Messina, a giudizio per truffa il presidente dell'azienda acquedotto LEONARDO TERMINI

17 maggio 2016 Inchieste/Giudiziaria

TERMINI

Leonardo Termini è accusato, insieme con il direttore generale della banca Antonello da Messina, di avere indotto il titolare di una società indebitata a vendergliela per mille euro. I fatti risalgono al 2011, prima della nomina al vertice dell’Amam da parte di Accorinti.

MANUELA MODICA – Leonardo Termini, l’uomo della più grave crisi idrica di Messina, il presidente dell’Amam, la partecipata del Comune che gestisce il servizio idrico, fedelissimo del sindaco Accorinti, dovrà comparire di fronte al giudice assieme al direttore generale della Banca di credito cooperativo Antonello da Messina, Fabrizio Vigorita, e a un terzo imputato, Giuseppe Damiani, per rispondere di truffa. Insieme, secondo l’accusa, indussero il titolare di una società a vendere, sfruttando la sua situazione debitoria nei confronti della banca ed elargendo promesse poi disattese. Così Termini, assieme a Damiani, avrebbe acquistato la Fime srl nel 2011 al costo irrisorio di mille euro.

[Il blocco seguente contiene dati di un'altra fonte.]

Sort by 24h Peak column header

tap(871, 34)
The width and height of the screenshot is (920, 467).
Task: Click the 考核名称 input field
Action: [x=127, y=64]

Le promesse erano state allettanti. Se Calogero Bringhelli avesse venduto loro le quote della Fime, società di consulenza aziendale fortemente indebitata, lo avrebbero assunto con qualifica di direttore commerciale in un’altra società, la Sofime srl, controllata dalla Fime. Inoltre avrebbe ottenuto un compenso netto di duemila euro per 14 mensilità, più altri mille come rimborso spese mensile, un’autovettura aziendale, l’1 per cento di provvigioni sulle pratiche già aperte dalla Sofime e un’ulteriore provvigione su tutti i nuovi prodotti finanziari che la Banca Antonello da Messina avrebbe distribuito.

Una vendita di fatto ottenuta nel novembre del 2011 “con artifici e raggiri”: così scrive il sostituto procuratore Diego Capece Minutolo che ha citato a giudizio Leonardo Termini. Nominato dall’amministrazione Accorinti dopo un breve periodo da esperto a titolo gratuito, Termini dovrà rispondere di truffa in concorso con Damiani e Vigorita. Secondo la ricostruzione del pm, i tre, su “determinazione” di Vigorita, spinsero Bringhelli a cedere le quote approfittando della sua “condizione di soggezione”. La Fime srl era infatti indebitata per 566 mila euro, di cui 250 mila con la banca diretta da Vigorita. Condizione che induceva Bringhelli a un atteggiamento molto più che ossequioso nei confronti del direttore di banca, al quale aveva perfino regalato un Rolex da 4 mila euro.

Termini e Damiani acquistarono così per mille euro la società, mentre Bringhelli si addossava l’intero carico debitorio. Vigorita incaricò Termini di valutare la Sofime e contemporaneamente commissionò per conto della banca una valutazione degli immobili di Bringhelli quali garanzie per un ulteriore mutuo che l’imprenditore in crisi avrebbe dovuto stipulare, sempre alla Antonello da Messina, per estinguere parte del debito che a seguito della cessione si era interamente addossato. Tutto falso: una truffa, secondo la procura della Repubblica.

Leonardo Termini era entrato nelle simpatie di Accorinti attraverso l’ex vicesindaco Guido Signorino ed era stato nominato esperto a titolo gratuito col compito di controllare i conti delle partecipate. Il salto da esperto a presidente del Cda dell’Amam era stato breve: Termini assunse la guida della partecipata nel giugno scorso, poco prima di dover gestire la più grave crisi idrica della storia di Messina, durata nel novembre scorso più di venti giorni. Un’ascesa repentina che ha creato non pochi malumori tra gli uomini di Accorinti. Termini dovrà presentarsi davanti al giudice il prossimo 1° dicembre.